Citigroup Inc.will slash the number of common shares outstanding and reintroduce a dividend, taking another step in its long recovery from the brink of failure during the financial crisis.

Many of the biggest U.S. banks announced dividend hikes on Friday after the Federal Reserve completed a second round of industry stress tests and approved the increased payouts.

Citi said it will shrink the number of common shares outstanding to 2.9 billion from 29 billion through a 1-for-10 reverse stock split. It will start paying a quarterly dividend of 1 cent per share in the second quarter. It suspended dividend payouts two years ago.

That penny per share is "almost symbolic," said Michael Holland, chairman of money manager Holland & Co.

"It does indicate a reflection of the fact the company has moved toward financial health, if not strength," said Mr. Holland, whose company has owned Citigroup shares in the past but does not currently hold them.

The third-largest U.S. bank largely finished extricating itself from U.S. government ownership in December after taking $45 billion in bailout aid during the financial crisis. The bank reported a full-year profit for 2010, its first since 2007.

Its reinstated dividend pales in comparison to the payouts announced by some rivals on Friday. JPMorgan Chase & Co , for example, will pay 25 cents per share -- a 20-cent increase.

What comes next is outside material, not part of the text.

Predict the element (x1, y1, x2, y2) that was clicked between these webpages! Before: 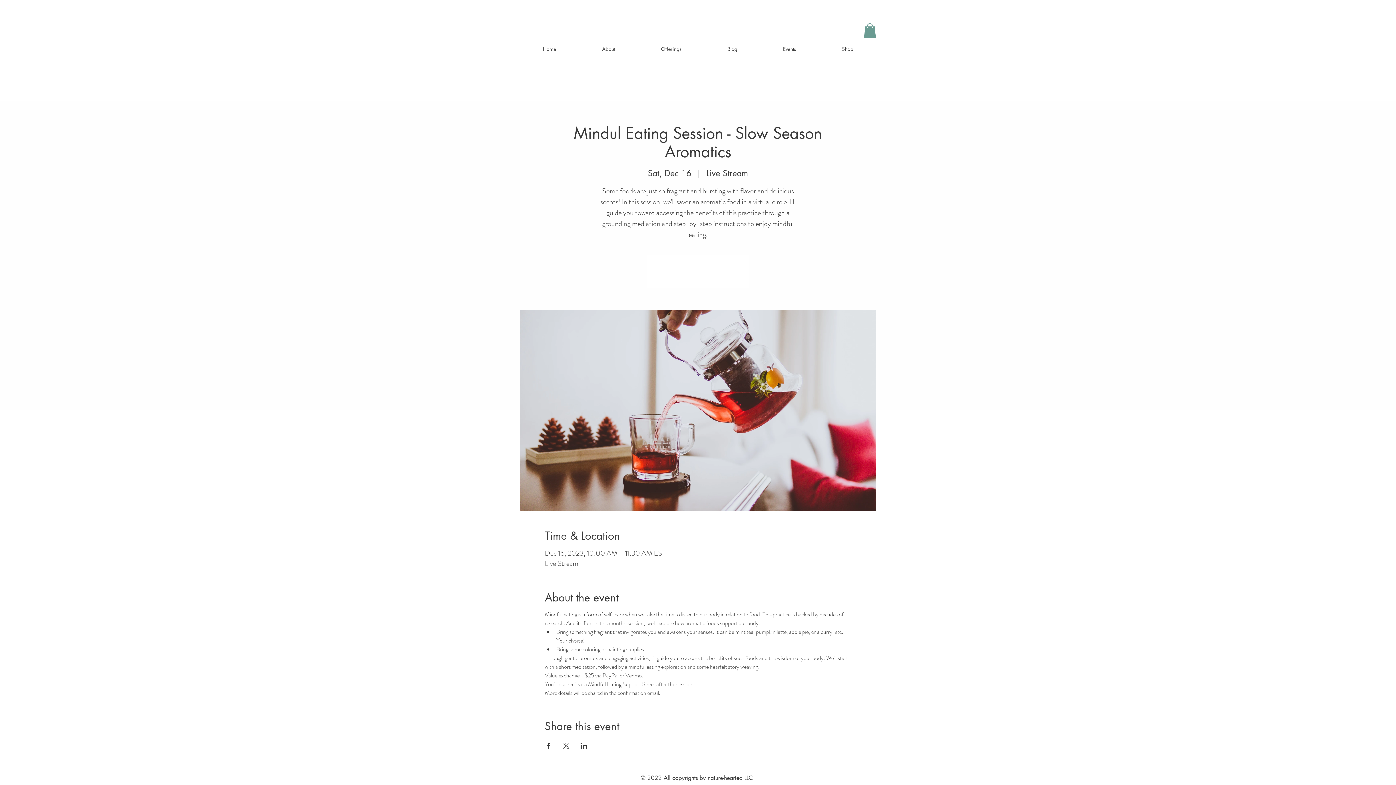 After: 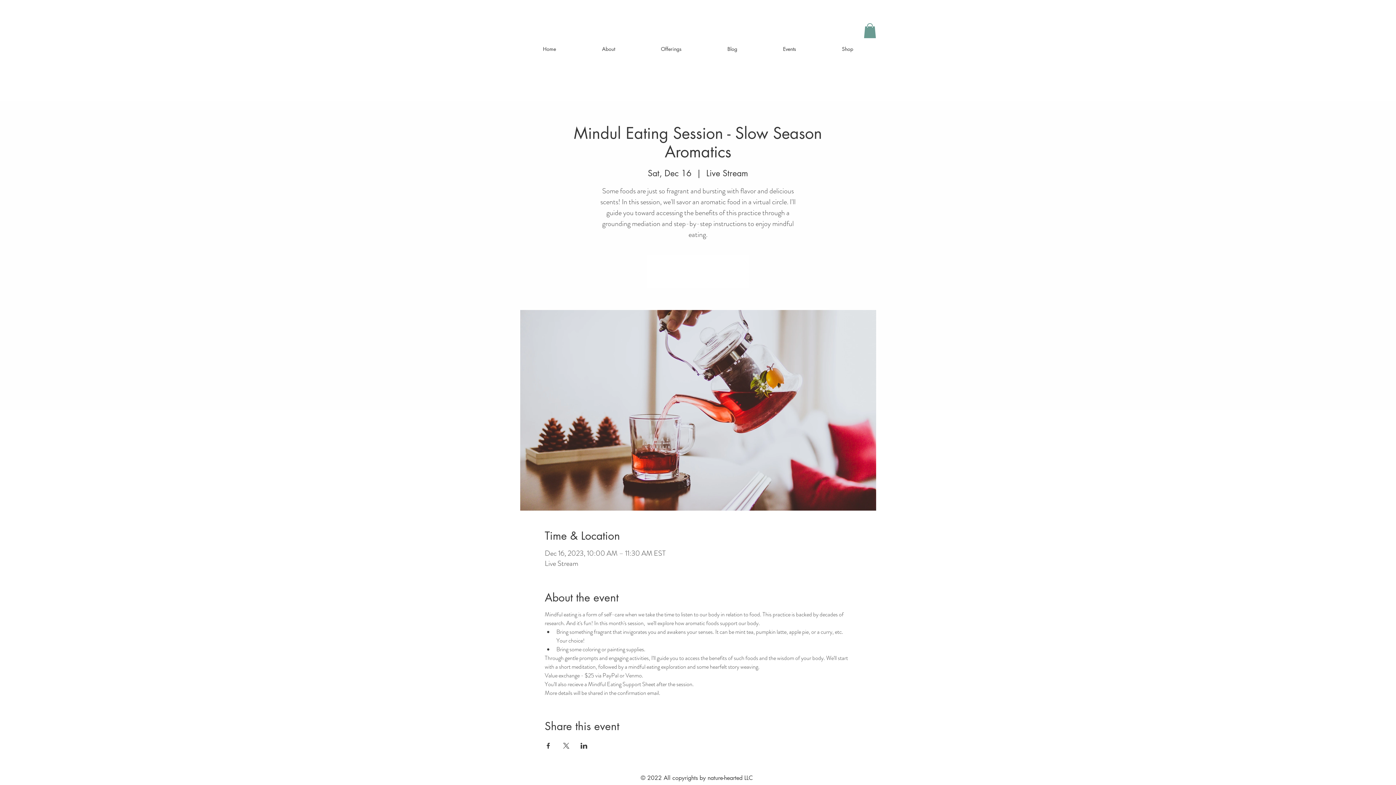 Action: bbox: (562, 743, 569, 749) label: Share event on X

But by reinstating the dividend this year, Citigroup is ahead of its own schedule to start rewarding its investors -- albeit to a limited extent. Chief executive officer Vikram Pandit previously said the bank intended to return capital to shareholders in 2012, and he reiterated that ambition in a statement Monday.

"The reverse stock split and intention to reinstate a dividend are important steps as we anticipate returning capital to shareholders starting next year," Mr. Pandit said.

The bank intends to increase its payouts beyond a penny per share starting next year, a person familiar with the matter said on Monday.

The reverse split will reduce Citi's outstanding common shares to 2.9 billion, from about 29 billion currently. No fractional shares will be issued.

The reverse split will take effect after the close of trading on May 6.

Such reverse splits are largely psychological and have traditionally been the resort of companies trying to make their shares look more attractive to institutional investors. Citigroup shares rose to $5.15 in mid-January but in the past month have hovered in the mid-$4 range.

The shares were up 4 cents at $4.54 in morning trading on Monday.

"A lot of it was due to the low price, they want to make it more attractive," said Matt McCormick, a portfolio manager at Cincinnati-based Bahl & Gaynor Investment Counsel, which owns bank stocks but not Citigroup.

The reinstated dividend and the reverse split together are "a token," he said. "It's not enough for me to express interest in it."